## [PROBLEMS AND TASKS]
1. Transcribe everything in the kernel patching post from "I've lost count" down to "AM, keep reading.".
2. In the kernel patching post, what option did the author pass through apt to handle the held-back kernel meta-package?

## [TEXT SECTION]
_ _ _

DEV Community

Sireesharaju Kamparaju
Sireesharaju Kamparaju

Posted on

Monthly Kernel Patching with Ansible — My DevOps Journey

This one picks up where the AWX series left off. We've covered getting playbooks running from AWX, syncing projects from GitLab, securing secrets with Vault, scheduling workflows, and getting notified when things go wrong. The natural next step is putting all of that to use on something that actually matters every month: kernel patching.

I've lost count of how many patching playbooks I've written and thrown away. Most of them worked fine on a single test VM and then fell apart the moment they hit a fleet of production servers with different uptimes, different held-back packages, and that one box nobody's rebooted since 2019. This post walks through the playbook I run as a scheduled job in AWX for monthly kernel patching on Ubuntu 22.04 — what each task does, why it's there, and a couple of scars I picked up along the way.

If you're patching three servers by hand every month, you probably don't need this. If you're patching thirty, or hundred, and you'd rather not be the person who finds out a reboot hung at 2 AM, keep reading.

Why monthly patching needs more than apt upgrade

Kernel patching sounds simple until you've done it a few times in production. The actual work isn't running the upgrade command — apt handles that part fine. The hard part is everything around it: confirming the box is healthy before you touch it, capturing what's installed before and after so you have evidence if something breaks, handling packages that are held back for reasons nobody remembers, and making the reboot itself safe instead of a coin flip.

I ran into the held-back package problem more than once — a kernel meta-package that apt list --upgradable simply refuses to touch because something else pinned it. The fix turned out to be --allow-change-held-packages passed through apt, but only after I understood why it was held, not as a reflex "just force it" move. That distinction matters more than it sounds like it should.

The structure of the playbook

I split this into a handful of logical blocks: pre-checks, evidence capture, the actual patch, a controlled reboot, and post-patch verification. Each one is its own task or small group of tasks, which makes the whole thing easier to debug when something goes sideways at task 14 out of 20.

Here's the full playbook, and then I'll go through it task by task.

---
- name: Monthly Ubuntu kernel patching
  hosts: ubuntu_servers
  become: true
  serial: 1
  max_fail_percentage: 0

  vars:
    patch_evidence_dir: /var/log/patching
    reboot_timeout: 600

  tasks:

    - name: Ensure evidence directory exists
      ansible.builtin.file:
        path: "{{ patch_evidence_dir }}"

_ _ _

## [SUPPLIED INFORMATION]
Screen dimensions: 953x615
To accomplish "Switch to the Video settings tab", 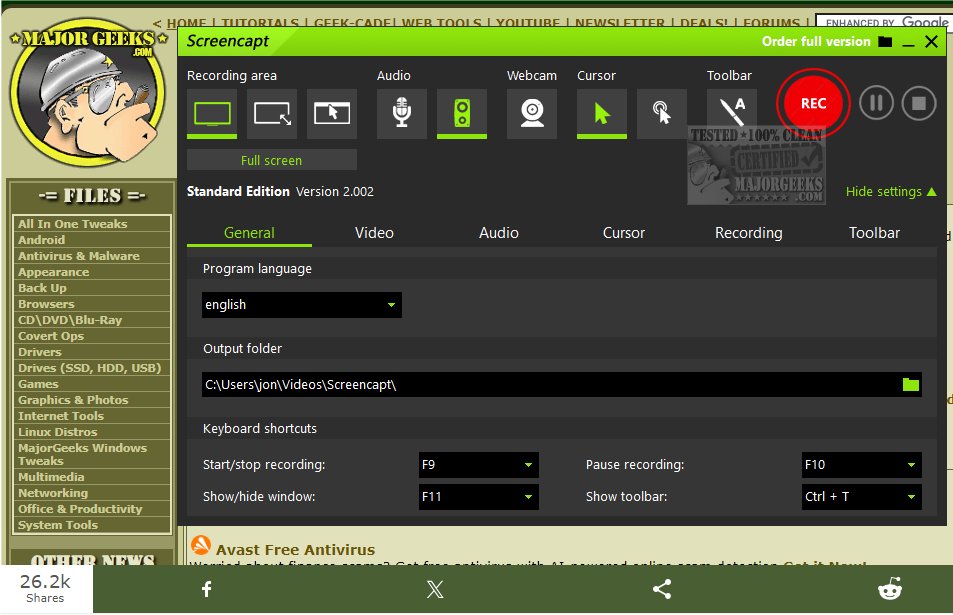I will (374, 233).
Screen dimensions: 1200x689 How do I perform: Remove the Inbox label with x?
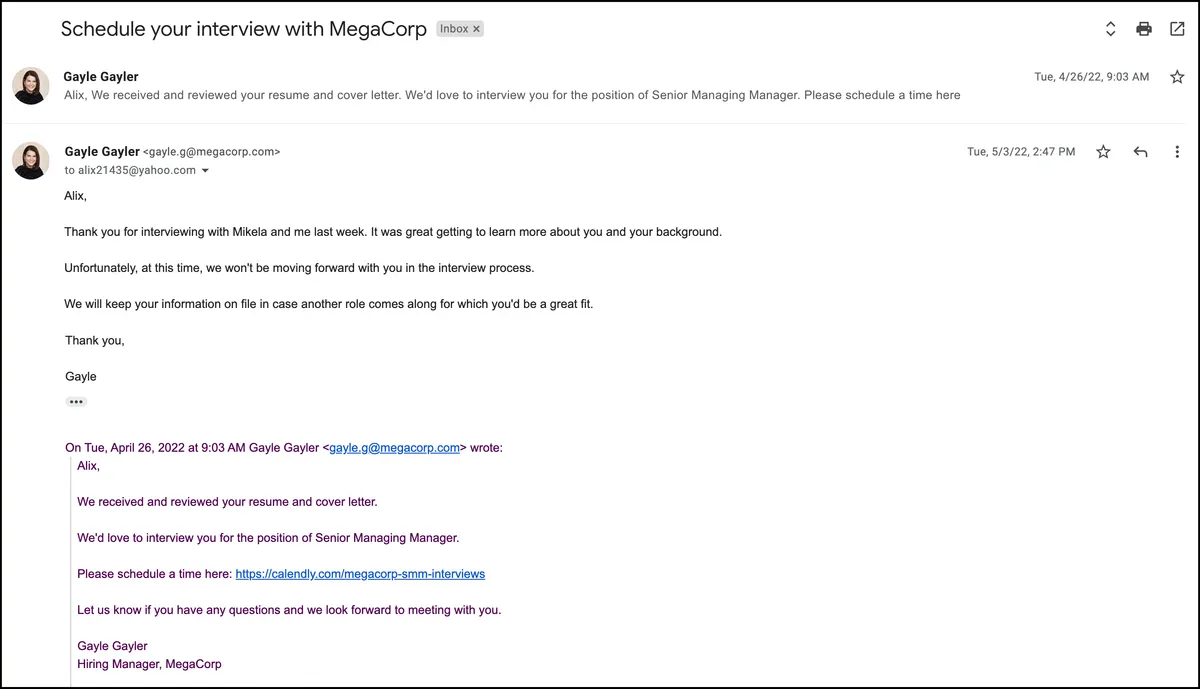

_ _ _

## [RESPONSES IN ORDER]
1.
I've lost count of how many patching playbooks I've written and thrown away. Most of them worked fine on a single test VM and then fell apart the moment they hit a fleet of production servers with different uptimes, different held-back packages, and that one box nobody's rebooted since 2019. This post walks through the playbook I run as a scheduled job in AWX for monthly kernel patching on Ubuntu 22.04 — what each task does, why it's there, and a couple of scars I picked up along the way.

If you're patching three servers by hand every month, you probably don't need this. If you're patching thirty, or hundred, and you'd rather not be the person who finds out a reboot hung at 2 AM, keep reading.

2. --allow-change-held-packages